Short exercise 1:
Answer these questions about the forum thread below, one per line:
(a) About how large is the piece of land the family will have?
(b) According to the forum thread, what will the household need electricity for, given its deep well?
(c) Which option on the list does the poster call "maybe not the most urgent"?

# Solar panels or wood stove? What to build first?



## Swe

Next year (summer or autumn) we will move from a small apartment to our own house. The house will be newly built, just outside of a medium sized town in Sweden. The area is semirural. We won't be able to afford everything at once, so...

How would you prioritize?
- wood stove. Adjacent forests, but not enough trees on our small piece of land (approx 2500 square meters) to suffice. Cold, long winters.
- solar panels. Deep well, will need electricity for water. Dark winters, plenty of light in summertime.
- wind power. Would give some power year round.
- root cellar. Ok, maybe not the most urgent.
- green house. Can probably build a small one by myself, not so expensive.

Suggestions and discussion most welcome! (Please excuse any grammatical errors, English is not my first language)


----------



## Swe

Sorry, multiple treads. How do I delete?

Short exercise 2:
Render the rows from the line with "Click the cube icon next to setBaseURL" up to and including the line with "This screenshot has height=784, width=1230." as a JSON list of strings, one string per line, with blank lines left out.

Information provided:
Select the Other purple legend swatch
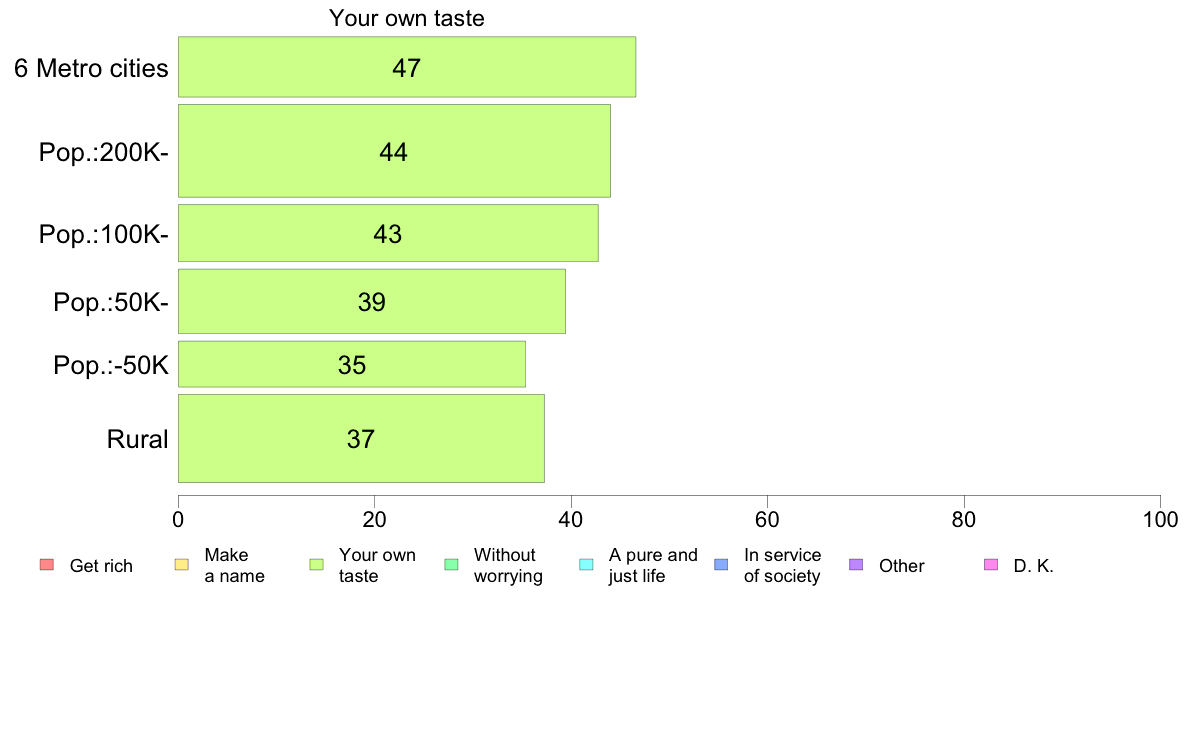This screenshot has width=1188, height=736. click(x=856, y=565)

* * *

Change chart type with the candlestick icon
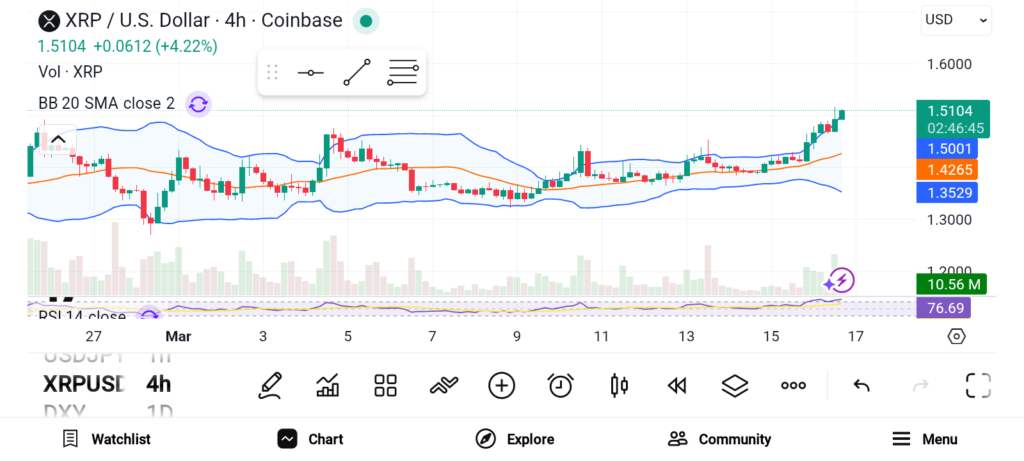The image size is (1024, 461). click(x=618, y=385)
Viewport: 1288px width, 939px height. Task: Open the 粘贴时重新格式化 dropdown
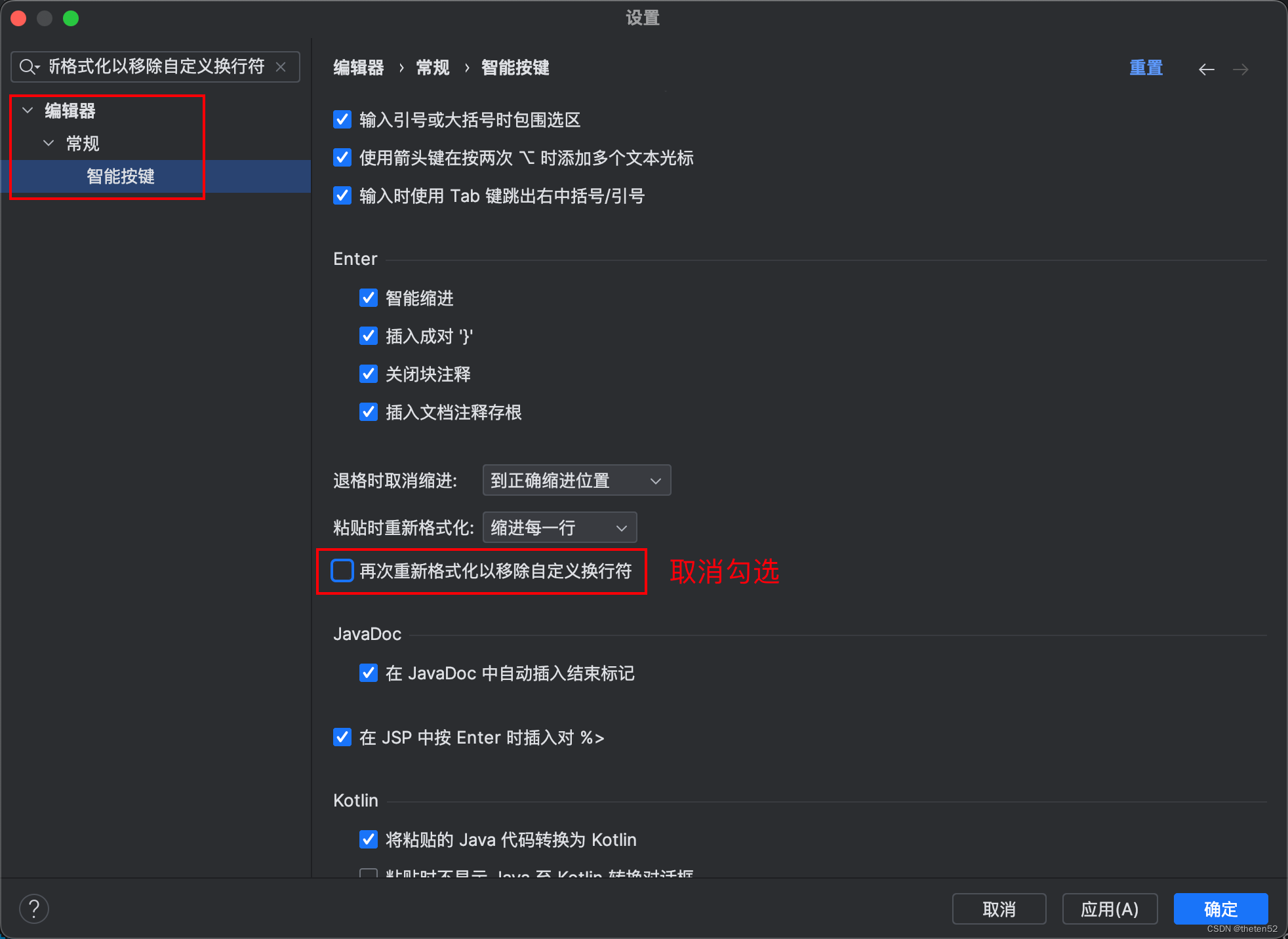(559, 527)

...

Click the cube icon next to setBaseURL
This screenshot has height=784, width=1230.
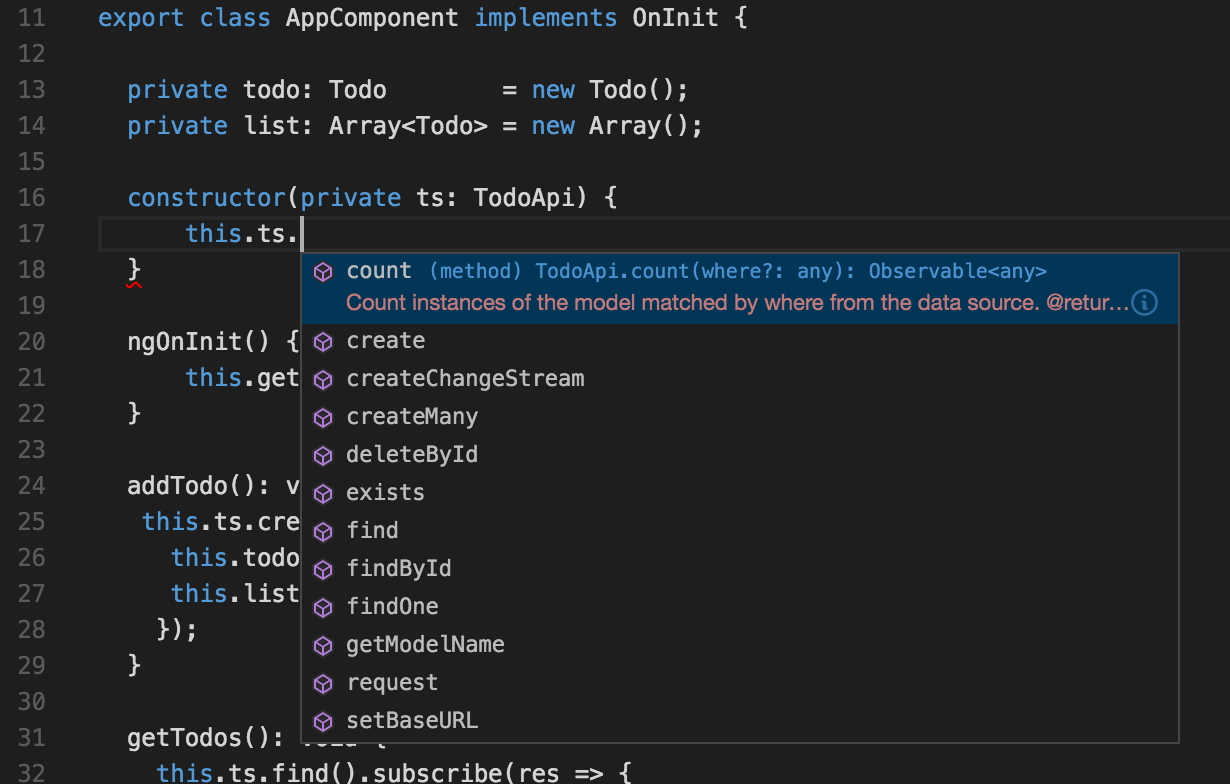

Worked answer 1:
(a) Approximately 2500 square meters.
(b) For water.
(c) The root cellar.

Worked answer 2:
[
  "Click the cube icon next to setBaseURL",
  "This screenshot has height=784, width=1230."
]